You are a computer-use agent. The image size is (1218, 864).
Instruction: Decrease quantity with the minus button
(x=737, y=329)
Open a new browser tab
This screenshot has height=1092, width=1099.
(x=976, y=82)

WORK TO BE COMPLETED: Each of the lines above must appear again, unchanged.

TASK RESPONSE:
You are a computer-use agent. The image size is (1218, 864).
Instruction: Decrease quantity with the minus button
(x=737, y=329)
Open a new browser tab
This screenshot has height=1092, width=1099.
(x=976, y=82)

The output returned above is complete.